It is not too late to get started on the decryption project that very night. Li invites Lilly to fetch her toaster and bring it into the watchfloor, where Li’s own adjutant is set up.
Lilly is in uniform, seated at a too small desk. Around her are military classmates and walls covered with screens. At one of those, a really old guy with a stylus and a tweed blazer drones on about the Smirnoff algorithm, though to be honest, Lilly is not really listening. Suddenly the professor spins around and demands, “You! Colonel Washington! You need to pay attention.” His stylus bangs against the screen. “What is alpha?”
Lilly focuses on the writing, and the equations all click into place. “Seven.”

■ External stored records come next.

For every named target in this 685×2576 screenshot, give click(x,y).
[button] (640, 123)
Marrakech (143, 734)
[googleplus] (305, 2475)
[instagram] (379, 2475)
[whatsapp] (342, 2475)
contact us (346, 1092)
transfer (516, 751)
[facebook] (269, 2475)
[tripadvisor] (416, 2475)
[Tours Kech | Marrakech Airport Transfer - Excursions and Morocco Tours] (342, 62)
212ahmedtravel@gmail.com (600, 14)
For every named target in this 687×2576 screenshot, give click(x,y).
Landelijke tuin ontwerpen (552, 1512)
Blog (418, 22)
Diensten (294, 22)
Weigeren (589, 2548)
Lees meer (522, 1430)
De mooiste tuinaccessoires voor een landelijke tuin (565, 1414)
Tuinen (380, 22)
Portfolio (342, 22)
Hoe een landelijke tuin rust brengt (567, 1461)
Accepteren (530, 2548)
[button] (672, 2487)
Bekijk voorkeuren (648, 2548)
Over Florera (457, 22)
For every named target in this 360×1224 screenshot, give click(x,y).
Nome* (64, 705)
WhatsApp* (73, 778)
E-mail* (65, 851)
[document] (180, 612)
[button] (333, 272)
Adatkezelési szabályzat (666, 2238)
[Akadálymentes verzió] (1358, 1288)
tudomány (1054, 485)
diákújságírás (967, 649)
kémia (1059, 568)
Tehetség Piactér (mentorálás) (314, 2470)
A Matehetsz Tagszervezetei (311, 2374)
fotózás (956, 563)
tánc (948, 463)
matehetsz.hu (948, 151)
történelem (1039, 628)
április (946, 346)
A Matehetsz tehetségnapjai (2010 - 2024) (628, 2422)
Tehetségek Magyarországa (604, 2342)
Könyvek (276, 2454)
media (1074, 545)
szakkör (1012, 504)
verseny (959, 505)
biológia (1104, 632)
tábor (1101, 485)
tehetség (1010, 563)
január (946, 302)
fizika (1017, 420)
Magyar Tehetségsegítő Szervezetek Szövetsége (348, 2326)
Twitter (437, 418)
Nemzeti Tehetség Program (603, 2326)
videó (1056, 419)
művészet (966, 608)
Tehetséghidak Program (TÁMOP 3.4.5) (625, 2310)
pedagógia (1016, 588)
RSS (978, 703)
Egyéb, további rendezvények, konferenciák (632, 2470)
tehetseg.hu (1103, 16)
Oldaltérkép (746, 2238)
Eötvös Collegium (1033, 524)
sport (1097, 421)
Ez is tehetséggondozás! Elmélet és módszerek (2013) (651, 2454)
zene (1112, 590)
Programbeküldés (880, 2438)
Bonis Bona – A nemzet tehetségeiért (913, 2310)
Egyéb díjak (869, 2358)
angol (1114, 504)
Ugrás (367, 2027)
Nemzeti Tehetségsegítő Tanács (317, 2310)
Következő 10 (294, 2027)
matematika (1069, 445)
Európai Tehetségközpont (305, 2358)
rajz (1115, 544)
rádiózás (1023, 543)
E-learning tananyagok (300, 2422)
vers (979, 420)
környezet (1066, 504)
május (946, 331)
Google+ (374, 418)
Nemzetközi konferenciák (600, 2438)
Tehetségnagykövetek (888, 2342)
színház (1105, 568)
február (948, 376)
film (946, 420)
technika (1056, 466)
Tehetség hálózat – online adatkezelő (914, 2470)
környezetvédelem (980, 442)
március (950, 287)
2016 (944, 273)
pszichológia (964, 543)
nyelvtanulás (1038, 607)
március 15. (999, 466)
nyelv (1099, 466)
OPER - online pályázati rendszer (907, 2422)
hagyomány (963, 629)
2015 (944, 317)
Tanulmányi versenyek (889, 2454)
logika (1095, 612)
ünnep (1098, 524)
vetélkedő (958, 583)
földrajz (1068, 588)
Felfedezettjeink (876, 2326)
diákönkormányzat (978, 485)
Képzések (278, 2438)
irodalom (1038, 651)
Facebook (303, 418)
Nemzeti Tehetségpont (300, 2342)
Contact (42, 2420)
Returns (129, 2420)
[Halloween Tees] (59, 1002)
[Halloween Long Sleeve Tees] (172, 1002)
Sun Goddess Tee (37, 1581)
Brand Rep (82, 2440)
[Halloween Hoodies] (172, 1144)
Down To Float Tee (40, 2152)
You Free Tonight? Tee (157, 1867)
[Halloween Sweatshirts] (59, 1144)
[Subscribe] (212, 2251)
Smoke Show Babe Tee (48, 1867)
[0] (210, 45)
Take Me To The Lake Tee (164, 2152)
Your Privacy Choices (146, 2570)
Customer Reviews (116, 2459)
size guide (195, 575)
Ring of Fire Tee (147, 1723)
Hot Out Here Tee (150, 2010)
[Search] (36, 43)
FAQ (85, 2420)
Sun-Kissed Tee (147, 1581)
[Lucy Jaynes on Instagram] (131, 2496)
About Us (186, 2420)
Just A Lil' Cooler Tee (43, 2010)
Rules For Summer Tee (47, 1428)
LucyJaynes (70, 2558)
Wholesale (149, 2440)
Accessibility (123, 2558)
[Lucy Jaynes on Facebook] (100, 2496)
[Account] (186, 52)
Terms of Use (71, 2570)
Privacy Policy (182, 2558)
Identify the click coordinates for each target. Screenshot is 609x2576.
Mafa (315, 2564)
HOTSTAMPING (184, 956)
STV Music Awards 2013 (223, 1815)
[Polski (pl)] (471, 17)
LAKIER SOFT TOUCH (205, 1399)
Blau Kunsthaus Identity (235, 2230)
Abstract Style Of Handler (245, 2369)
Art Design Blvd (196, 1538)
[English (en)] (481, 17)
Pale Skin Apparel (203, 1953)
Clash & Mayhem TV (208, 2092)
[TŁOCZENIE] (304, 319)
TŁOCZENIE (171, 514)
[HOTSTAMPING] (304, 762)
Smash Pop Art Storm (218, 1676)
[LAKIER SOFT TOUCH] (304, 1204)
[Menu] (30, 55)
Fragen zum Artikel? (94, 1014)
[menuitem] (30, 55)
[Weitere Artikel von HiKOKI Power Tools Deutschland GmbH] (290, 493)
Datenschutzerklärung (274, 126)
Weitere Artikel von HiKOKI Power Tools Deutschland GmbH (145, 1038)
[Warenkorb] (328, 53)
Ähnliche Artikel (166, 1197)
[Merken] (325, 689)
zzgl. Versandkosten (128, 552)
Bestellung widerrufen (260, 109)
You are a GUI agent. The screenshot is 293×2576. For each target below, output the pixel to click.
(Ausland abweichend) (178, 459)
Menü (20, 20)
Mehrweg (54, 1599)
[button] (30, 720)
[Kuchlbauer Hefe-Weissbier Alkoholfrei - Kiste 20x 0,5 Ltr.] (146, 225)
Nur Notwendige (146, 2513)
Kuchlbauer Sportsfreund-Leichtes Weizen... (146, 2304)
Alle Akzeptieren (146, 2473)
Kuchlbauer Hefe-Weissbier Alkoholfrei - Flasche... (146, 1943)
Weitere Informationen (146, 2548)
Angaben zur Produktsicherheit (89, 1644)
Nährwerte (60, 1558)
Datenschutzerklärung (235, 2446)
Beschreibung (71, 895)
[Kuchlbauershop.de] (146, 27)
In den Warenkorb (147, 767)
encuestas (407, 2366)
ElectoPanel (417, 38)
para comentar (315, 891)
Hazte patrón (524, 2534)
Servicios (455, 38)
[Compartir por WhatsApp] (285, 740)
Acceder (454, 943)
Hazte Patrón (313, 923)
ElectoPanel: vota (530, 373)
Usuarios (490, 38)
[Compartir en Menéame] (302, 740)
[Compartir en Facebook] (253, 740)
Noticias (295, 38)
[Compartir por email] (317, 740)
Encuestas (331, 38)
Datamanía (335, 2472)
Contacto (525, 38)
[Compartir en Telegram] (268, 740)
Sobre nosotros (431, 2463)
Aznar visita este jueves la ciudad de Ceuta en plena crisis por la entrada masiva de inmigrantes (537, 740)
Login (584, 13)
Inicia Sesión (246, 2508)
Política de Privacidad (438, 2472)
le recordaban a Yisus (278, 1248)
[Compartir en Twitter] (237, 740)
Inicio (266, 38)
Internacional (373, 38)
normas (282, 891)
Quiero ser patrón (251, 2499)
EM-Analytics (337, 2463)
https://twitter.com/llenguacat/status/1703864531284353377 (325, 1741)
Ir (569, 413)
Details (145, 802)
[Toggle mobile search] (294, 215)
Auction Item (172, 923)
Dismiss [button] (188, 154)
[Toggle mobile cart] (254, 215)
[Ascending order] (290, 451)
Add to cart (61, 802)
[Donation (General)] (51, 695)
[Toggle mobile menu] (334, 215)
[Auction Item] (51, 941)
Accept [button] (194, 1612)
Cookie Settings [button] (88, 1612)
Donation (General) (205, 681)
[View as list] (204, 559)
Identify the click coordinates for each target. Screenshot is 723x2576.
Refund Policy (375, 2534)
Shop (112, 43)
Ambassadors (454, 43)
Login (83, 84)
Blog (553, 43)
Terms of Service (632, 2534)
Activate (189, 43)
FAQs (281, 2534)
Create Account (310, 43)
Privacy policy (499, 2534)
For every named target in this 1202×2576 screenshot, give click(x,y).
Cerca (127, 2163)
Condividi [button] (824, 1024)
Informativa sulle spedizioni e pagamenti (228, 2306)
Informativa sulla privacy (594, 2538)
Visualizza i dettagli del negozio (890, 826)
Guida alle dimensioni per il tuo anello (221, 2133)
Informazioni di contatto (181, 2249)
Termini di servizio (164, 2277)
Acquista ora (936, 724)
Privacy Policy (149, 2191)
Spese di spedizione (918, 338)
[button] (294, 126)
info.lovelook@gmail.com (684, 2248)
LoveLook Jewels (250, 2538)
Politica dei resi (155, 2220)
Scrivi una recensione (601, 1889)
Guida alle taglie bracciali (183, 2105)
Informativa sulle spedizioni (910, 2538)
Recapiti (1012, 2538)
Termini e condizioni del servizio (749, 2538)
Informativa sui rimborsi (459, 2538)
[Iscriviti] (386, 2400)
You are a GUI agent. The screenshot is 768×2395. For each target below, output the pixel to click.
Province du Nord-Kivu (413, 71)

The professor glares at her. “No, you see—” He turns back to the screen and stares at it a moment. “Wait, uh, you might be right…”
Li and Lilly work together, taking advantage of Li’s computational resources and Lilly’s knowledge of weaknesses in the Smirnoff algorithm. When they recover the password, Li is impressed at how random it is. Lilly corrects her; the long string of letters and numbers is actually a power armor model serial number.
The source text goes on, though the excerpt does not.